皮膚で太陽光線の作用のもとに産生されるビタミンD3、あるいは食物中に含有され腸管から吸収されるビタミンD2やD3は、肝臓で25位に水酸化を受け25‐水酸化ビタミンD[25(OH)D]となる。この25(OH)Dは腎臓で更に1α位、又は24位に水酸化を受け、それぞれ1α、25‐水酸化ビタミンD[1.25(OH)2D]、24、25‐水酸化ビタミンD[24、25(OH)2D]となる。この内1.25(OH)2Dが、生体内で生理的作用を果たす活性型ホルモンであると考えられている。1.25(OH)2Dの作用の多くは、1.25(OH)2Dがステロイドホルモン受容体スーパーファミリーに属するビタミンD受容体(VDR)に結合し、このホルモン‐受容体結合物が核内のDNAに結合し特定の遺伝子発現を調節することによりもたらされる。このビタミンD受容体を介する情報伝達系の異常により1.25(OH)2D作用発現の障害される疾患が、ビタミンD依存性くる病(vitamin D dependent rickets;VDDR)-II型である。ビタミンDは血中のカルシウムリンの恒常性維持に重要な役割を果たしており、その作用の欠落は低カルシウム血症低リン血症となり、骨においては重症のくる病骨軟化症となる。また、皮膚の細胞分化にもビタミンDの作用は重要で、ビタミンD受容体の作用の欠落により約半数の例で禿頭を生じる。既に、モデル動物であるVDRKOマウスも開発されており、このマウスにおいても全身の脱毛が確認されている。
一方VDDR‐1型は、25(OH)D‐1α水酸化酵素の異常により1.25(OH)2D産生が障害される疾患であり、1997年にヒトの遺伝子CYP27B1がクローニングされ、現在までに20種類以上の変異が同定されている。本症は通常量の活性型ビタミンDで治療可能であり、ビタミンDの受容機構には異常は存在しない。


■疫学


VDDR‐II型は、世界的にも約50例の報告が認められるにすぎない稀な疾患である。約半数で近親婚、あるいは兄弟に同様の疾患が認められ、本疾患は常染色体性劣性遺伝の形式をとるものと考えられる。

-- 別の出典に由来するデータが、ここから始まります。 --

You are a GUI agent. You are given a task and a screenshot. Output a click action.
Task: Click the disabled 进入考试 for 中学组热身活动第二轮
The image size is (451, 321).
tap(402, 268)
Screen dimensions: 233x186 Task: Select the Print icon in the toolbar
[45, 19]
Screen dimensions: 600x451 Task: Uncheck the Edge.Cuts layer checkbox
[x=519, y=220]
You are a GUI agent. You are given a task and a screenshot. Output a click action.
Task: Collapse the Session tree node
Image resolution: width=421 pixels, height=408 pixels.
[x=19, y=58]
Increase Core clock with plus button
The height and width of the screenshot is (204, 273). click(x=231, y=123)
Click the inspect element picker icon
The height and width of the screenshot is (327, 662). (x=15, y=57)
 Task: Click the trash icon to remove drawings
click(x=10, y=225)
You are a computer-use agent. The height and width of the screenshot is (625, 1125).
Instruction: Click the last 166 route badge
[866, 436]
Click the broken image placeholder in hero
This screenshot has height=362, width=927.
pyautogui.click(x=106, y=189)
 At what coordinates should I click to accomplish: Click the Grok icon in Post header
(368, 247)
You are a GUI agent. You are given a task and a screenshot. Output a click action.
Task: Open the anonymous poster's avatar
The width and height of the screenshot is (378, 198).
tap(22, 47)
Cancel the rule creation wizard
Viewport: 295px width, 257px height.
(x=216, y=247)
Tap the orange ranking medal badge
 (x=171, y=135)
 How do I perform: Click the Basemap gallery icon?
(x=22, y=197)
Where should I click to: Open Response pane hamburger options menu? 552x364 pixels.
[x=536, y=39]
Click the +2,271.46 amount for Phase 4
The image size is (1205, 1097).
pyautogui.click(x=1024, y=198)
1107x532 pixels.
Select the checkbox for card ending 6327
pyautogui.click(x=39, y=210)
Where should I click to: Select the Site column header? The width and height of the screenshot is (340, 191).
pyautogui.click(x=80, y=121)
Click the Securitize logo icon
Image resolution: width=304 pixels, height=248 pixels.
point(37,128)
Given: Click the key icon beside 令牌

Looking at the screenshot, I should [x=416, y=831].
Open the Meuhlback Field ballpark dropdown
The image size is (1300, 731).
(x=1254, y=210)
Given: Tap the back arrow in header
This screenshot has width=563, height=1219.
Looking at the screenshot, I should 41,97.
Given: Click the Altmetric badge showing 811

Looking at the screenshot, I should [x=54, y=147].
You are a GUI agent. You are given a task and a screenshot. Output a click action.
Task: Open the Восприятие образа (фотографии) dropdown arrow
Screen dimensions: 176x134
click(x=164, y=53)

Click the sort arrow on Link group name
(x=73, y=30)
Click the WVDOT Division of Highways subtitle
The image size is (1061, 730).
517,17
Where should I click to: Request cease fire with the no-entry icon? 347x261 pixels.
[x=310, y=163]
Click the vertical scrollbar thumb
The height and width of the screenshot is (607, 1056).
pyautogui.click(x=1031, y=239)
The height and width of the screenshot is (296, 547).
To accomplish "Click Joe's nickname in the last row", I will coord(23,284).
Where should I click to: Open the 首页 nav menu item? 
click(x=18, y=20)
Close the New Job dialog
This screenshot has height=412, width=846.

ヘテロと考えられる患者の両親は、臨床的には異常は認められない。


■病因


VDRは、1.25(OH)2Dの古典的な標的臓器である腸管や骨、腎細胞に加え、線維芽細胞や末梢血単核球など、多くの組織に発現している。
したがってVDDR‐II型患者における1.25(OH)2DのVDRを介する作用を、これらの組織を用いて検討することが可能である。すなわち[3H]1.25(OH)2D3と細胞質や核との結合を検討することにより、VDRのリガンド結合能や結合容量を、ウェスタンブロットによりVDR蛋白量を測定することができる。また1.25(OH)2D‐VDR結合物のDNAへの結合も評価可能である。更にin vitroでの1.25(QH)2Dの作用は、1.25(OH)2D3による皮膚線維芽細胞や骨細胞の25(OH)D‐24水酸化酵素活性の誘導や、骨細胞のオステオカルシン産生、末梢血単核球の増殖抑制作用、皮膚線維芽細胞のcyclic GMP産生などを指標として検討できる。これらの方法により、VDDR‐II型患者におけるVDRの異常がいくつかの種類に分類できることが明らかにされた。
すなわち、(1)ホルモン結合容量の低下したもの、(2)ホルモンに対する親和性の低下したもの、(3)ホルモン結合の認められないもの、(4)ホルモン結合容量や親和性は正常であるものの、(5)VDRの核への移行の認められないもの、(6)ホルモン結合容量や親和性は正常で核への移行も認められるものの、1.25(OH)2D-VDR結合物のDNAへの親和性の低下したものである。一方ヒトVDRcDNAのクローニングにより、VDDR‐II型患者のVDR遺伝子の変異を検討することが可能となり、現在までに10カ所の変異が報告されている(図1)。これらの変異の多くはエクソン2あるいは3のDNA結合領域とエクソン7のホルモン結合領域に集中している。
エクソン2や3のアミノ酸の置換は、ホルモン‐受容体結合物がDNAに結合する際に必要な2つのzinc finger領域に認められることから、1.25(OH)2D‐VDR結合物のDNAへの親和性の低下をもたらすものと考えられる。またArg‐274のLeuへの変異は、VDRの1.25(OH)2Dへの親和性を約1,000分の1に低下させることが示されている。VDRのC端側を欠如する変異によっても、ホルモン結合に障害をきたすと想定される。一方VDRの核への移行に障害の認められる患者では、VDR cDNAに変異の証明されない例も存在する。したがってVDR遺伝子自身の異常に加え、他の蛋白の異常によっても1.25(OH)2D作用障害からVDDR‐II型がもたらされる可能性がある。





■予後


原因となる遺伝子異常が単一ではなく、またこれにより活性型ビタミンD製剤に対する治療反応性も様々であることから、本症の経過も多様である。治療に反応し成長障害やくる病変化が改善するもの、また機序は明らかではないものの自然寛解するものから、乳児期に気道感染などにより死亡するものもある。本疾患の主要な徴候に禿頭があり、約半数の症例に観察される。このような例には重症例が多いとされる。また一般に本症は2歳以前に発症することが多いものの、40歳を越えてから発症した例も報告されている。これらの発症の遅い例は、血清カルシウム濃度に異常が認められず、本症の軽症例、あるいは不全型と考えられる。